Mi accascio inerte sulla sedia. L'ho disposta per osservare tutto con occhio clinico e partecipe, ma ora mi sento a disagio. Ora mi sento vuoto e paralizzato. Il disagio non diminuisce quando mia moglie inizia ad ansimare. È il caratteristico ansito che precede l'orgasmo, ma ora ne sono spettatore.
Per venticinque anni ho udito quel rantolo di piacere come una primizia e un privilegio. La constatazione che la mia autorità sulla donna che ho sposato si sia dissolta in quei sospiri indirizzati ad un uomo diverso non solo fa crescere la gelosia, ma anche – ed è l'obiettivo che ambivo sperimentare – l'eccitazione.
Sì, osservare come un pervertito incatenato da pulsioni masochistiche il modo in cui la propria moglie si lascia godere da un altro, soddisfacendo le sollecitazioni sessuali dell'amante con assoluta devozione, non mi getta soltanto nel panico e nella gelosia ma anche in una forma di lussuria come non ho mai conosciuto prima.
L'espressione sul volto non è più quello di una bambina, ma di donna travolta dal flusso di sensazioni che il suo corpo maturo sottoposto al piacere le invia. I suoi lineamenti sono stravolti. Sulle coppe dei seni i capezzoli svettano come rosse bandiere di resa. Allunga le braccia per affondare le mani in quella sorprendente massa di capelli dai riflessi blu come la notte. Chiude gli occhi, si tende allo stremo, inarca la testa all'indietro.
Mentre le sensazioni la travolgono, richiama a sé le gambe, struscia le dita dei piedi sulle spalle che la sovrastano, accarezza quella schiena contratta dal piacere di darle piacere.
Poi accade qualcosa che non mi aspetto.
Subito ho una sensazione di deja-vu. Un paio di volte è capitato che il sesso degenerasse in litigio e lei mi estromettesse con un colpo di reni dal suo corpo. Ma con lo sconosciuto che sta iniziando a vincere ogni residua resistenza e passerà tra breve dal cunnilingus al rapporto carnale il comando viene impartito con dolcezza.
Dopo aver preso tra le mani la testa per allontanarla delicatamente e indurre il compagno a fermarsi, intreccia le caviglie dietro il collo e lo stringe in mezzo alle ginocchia.

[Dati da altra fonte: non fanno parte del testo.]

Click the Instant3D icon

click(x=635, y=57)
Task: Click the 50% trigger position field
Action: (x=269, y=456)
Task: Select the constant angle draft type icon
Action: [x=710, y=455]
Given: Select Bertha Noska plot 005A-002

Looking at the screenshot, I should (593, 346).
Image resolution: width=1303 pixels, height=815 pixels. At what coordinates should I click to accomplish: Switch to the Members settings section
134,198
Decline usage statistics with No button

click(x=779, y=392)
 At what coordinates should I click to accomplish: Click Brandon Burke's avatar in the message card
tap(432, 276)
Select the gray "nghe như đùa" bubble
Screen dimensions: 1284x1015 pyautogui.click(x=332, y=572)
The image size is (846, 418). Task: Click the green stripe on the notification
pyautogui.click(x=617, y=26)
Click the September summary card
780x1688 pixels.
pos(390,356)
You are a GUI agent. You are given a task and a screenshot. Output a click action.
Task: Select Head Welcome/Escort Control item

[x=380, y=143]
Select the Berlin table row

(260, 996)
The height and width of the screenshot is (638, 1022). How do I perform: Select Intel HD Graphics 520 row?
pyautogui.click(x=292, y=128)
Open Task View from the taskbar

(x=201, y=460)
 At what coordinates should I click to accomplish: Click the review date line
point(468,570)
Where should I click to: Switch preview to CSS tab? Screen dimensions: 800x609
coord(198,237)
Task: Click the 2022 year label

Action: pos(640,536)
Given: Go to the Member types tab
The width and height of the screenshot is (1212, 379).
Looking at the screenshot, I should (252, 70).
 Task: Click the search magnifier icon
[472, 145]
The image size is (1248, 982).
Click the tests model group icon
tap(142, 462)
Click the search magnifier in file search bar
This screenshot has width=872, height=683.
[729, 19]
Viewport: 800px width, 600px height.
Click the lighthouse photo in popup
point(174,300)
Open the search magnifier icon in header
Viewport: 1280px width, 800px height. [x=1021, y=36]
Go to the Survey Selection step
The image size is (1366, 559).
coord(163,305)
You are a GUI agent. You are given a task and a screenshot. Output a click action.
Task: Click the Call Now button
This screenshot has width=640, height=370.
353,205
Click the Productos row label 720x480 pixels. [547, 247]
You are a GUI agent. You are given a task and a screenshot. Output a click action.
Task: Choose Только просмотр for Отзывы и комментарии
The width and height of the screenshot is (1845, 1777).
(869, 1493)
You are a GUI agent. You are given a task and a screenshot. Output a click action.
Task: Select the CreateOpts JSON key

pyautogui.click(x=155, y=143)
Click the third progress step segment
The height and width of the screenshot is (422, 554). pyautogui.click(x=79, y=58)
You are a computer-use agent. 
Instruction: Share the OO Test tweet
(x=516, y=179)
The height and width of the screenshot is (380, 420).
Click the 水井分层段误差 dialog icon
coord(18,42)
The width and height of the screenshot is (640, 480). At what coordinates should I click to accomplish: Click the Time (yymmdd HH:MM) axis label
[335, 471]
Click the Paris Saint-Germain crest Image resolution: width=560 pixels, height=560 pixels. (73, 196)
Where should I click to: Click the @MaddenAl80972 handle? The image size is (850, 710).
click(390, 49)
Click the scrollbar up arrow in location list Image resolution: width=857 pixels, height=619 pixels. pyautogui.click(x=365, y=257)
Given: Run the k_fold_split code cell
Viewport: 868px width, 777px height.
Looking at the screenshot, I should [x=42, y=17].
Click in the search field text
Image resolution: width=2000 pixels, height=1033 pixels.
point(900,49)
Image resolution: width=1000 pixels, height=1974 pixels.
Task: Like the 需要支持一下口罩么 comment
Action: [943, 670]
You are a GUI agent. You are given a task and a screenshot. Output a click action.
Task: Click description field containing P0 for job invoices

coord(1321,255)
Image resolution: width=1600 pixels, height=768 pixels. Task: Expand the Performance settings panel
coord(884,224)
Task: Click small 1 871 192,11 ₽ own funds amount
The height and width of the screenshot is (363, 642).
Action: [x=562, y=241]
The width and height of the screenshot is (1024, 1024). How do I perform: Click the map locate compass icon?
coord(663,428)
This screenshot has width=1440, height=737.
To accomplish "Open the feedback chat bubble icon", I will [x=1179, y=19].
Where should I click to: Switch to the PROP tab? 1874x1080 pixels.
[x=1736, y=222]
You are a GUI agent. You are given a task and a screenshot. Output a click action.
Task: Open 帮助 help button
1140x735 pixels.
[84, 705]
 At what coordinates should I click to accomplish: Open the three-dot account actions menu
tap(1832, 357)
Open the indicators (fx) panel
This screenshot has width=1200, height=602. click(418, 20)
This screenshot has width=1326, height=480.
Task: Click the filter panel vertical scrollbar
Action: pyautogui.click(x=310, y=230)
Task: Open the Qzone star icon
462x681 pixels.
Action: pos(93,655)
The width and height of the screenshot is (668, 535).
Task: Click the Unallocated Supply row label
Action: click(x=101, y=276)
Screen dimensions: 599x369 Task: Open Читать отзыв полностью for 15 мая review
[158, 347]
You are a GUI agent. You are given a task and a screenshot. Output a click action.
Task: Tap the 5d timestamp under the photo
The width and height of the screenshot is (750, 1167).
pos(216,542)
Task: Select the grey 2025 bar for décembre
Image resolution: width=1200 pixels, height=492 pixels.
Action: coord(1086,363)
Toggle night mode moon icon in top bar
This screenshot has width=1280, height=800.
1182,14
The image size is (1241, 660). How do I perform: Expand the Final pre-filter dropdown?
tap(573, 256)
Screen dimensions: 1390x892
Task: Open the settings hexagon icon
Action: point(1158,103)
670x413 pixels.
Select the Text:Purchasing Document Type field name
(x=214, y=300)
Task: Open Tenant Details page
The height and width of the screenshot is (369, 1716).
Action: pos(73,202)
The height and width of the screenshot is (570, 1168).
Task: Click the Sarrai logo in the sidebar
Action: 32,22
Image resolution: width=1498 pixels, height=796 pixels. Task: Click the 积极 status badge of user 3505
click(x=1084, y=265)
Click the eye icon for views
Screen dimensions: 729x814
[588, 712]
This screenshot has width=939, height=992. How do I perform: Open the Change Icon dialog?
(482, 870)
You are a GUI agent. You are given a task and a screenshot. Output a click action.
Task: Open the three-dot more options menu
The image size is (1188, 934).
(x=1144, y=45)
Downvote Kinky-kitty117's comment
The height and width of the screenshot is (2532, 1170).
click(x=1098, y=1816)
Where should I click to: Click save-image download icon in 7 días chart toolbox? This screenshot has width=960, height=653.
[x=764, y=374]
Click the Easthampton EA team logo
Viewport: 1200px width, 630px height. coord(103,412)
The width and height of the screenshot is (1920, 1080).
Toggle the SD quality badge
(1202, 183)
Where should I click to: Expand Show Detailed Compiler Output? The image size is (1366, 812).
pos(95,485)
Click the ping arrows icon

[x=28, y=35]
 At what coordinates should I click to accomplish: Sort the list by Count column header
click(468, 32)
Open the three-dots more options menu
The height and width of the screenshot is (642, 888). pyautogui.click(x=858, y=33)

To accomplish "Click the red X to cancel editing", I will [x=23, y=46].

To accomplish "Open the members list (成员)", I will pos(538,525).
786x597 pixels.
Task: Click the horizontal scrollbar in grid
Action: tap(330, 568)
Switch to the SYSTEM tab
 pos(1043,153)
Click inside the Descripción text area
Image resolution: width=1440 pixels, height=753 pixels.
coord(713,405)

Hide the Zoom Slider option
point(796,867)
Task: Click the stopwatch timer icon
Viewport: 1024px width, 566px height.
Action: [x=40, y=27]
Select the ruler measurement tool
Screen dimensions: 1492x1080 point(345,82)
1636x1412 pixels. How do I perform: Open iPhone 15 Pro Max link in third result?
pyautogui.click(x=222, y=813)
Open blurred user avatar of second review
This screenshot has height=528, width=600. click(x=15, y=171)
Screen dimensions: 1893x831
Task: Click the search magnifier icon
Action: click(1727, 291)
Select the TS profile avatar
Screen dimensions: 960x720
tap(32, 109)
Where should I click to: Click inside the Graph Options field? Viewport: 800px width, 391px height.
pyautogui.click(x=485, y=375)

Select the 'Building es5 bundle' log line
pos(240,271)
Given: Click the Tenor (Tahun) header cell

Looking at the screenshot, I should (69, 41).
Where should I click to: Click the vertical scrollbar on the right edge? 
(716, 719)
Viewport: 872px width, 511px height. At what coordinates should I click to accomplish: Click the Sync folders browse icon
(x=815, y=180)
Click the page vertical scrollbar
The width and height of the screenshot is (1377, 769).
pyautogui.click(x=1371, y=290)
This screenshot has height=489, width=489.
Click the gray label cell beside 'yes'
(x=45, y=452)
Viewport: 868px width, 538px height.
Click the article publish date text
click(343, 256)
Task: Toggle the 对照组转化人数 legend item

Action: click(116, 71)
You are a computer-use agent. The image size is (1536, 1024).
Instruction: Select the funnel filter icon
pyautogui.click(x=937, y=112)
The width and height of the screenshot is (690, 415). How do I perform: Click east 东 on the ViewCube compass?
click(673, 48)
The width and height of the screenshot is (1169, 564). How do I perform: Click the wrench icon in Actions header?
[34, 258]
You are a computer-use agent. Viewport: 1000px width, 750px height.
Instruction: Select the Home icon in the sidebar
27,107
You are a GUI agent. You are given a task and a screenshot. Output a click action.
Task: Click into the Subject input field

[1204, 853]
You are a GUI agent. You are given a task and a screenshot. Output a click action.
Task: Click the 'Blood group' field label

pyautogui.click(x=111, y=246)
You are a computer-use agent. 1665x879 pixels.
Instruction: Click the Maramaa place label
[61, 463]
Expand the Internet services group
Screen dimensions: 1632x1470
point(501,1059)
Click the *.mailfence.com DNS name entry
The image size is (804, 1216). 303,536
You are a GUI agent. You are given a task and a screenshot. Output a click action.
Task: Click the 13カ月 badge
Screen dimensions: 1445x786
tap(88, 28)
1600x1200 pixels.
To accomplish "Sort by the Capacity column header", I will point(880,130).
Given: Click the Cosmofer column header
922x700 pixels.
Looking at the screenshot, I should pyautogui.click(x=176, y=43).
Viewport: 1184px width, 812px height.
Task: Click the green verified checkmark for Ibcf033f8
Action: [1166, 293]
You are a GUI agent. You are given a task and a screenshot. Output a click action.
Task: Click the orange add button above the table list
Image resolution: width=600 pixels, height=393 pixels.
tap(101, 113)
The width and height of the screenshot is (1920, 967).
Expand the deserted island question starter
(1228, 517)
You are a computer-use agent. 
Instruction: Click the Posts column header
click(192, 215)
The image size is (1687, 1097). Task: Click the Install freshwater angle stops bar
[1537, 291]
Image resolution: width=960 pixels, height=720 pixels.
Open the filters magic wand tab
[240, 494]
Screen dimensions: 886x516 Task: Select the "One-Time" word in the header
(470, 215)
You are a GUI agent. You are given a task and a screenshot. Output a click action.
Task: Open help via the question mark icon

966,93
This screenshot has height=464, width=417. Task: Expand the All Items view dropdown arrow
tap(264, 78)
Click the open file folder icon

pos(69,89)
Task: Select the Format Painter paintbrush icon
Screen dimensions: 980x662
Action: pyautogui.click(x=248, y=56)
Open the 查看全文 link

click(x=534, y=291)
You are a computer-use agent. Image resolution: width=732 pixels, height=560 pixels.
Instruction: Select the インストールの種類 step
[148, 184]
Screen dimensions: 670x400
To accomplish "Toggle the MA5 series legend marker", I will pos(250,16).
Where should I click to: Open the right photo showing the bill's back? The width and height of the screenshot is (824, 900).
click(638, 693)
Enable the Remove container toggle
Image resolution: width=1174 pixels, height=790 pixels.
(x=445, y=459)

Ho sempre amato le gambe di mia moglie: morbide, voluttuose, un ampio scivolo di carne dolce e di pelle liscia e profumata verso la sua fica. Anche il partner deve aver imparato ad amarle così.
Ridacchiando lo costringe di lato in una parodia a ruoli invertiti della lotta. Interpretano due ruoli tra i più antichi: quello della preda e del predatore. Ma la femmina destinata al sacrificio e allo stupro guida le danze e impone la sua forza, che è quella del desiderio.